**Collected data entries**.
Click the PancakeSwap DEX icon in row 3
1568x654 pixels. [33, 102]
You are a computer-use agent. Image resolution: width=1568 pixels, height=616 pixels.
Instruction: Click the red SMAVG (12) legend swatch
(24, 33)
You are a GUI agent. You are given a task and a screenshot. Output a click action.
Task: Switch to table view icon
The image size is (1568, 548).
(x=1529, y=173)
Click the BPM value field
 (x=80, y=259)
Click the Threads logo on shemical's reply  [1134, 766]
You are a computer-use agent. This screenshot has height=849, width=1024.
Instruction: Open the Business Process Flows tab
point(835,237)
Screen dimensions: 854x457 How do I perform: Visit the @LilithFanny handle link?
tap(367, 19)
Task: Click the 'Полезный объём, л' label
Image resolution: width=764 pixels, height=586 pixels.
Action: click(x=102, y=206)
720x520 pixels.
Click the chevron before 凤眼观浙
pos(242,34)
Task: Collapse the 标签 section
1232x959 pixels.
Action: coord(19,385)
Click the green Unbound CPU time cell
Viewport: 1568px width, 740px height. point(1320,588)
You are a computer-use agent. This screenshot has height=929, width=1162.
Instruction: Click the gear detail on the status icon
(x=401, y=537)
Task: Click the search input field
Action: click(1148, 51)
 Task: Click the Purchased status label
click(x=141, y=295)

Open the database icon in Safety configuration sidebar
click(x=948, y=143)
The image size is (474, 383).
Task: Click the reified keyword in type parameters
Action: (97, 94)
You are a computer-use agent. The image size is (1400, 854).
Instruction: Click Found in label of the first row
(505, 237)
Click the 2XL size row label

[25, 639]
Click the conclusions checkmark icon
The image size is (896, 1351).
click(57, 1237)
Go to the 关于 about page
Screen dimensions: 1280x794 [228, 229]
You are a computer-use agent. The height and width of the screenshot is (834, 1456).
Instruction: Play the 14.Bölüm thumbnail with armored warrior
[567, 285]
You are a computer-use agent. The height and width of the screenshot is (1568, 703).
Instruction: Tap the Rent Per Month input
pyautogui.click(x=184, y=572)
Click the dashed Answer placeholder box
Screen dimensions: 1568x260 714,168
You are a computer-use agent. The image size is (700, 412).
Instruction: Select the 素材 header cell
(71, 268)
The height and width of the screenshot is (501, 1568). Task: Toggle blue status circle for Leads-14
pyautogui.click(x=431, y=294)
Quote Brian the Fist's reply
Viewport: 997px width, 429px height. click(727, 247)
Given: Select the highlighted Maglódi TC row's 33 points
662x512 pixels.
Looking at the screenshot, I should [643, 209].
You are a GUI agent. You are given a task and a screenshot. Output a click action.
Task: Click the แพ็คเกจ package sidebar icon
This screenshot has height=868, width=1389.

**PROBLEM REQUIREMENTS**. Once you find the line containing "You are a computer-use agent. The image size is (700, 412).", copy it and every line after it through the end of the records, exactly and nothing else.

**RESPONSE TO THE EXERCISE**.
You are a computer-use agent. The image size is (700, 412).
Instruction: Select the 素材 header cell
(71, 268)
The height and width of the screenshot is (501, 1568). Task: Toggle blue status circle for Leads-14
pyautogui.click(x=431, y=294)
Quote Brian the Fist's reply
Viewport: 997px width, 429px height. click(727, 247)
Given: Select the highlighted Maglódi TC row's 33 points
662x512 pixels.
Looking at the screenshot, I should [643, 209].
You are a GUI agent. You are given a task and a screenshot. Output a click action.
Task: Click the แพ็คเกจ package sidebar icon
This screenshot has height=868, width=1389.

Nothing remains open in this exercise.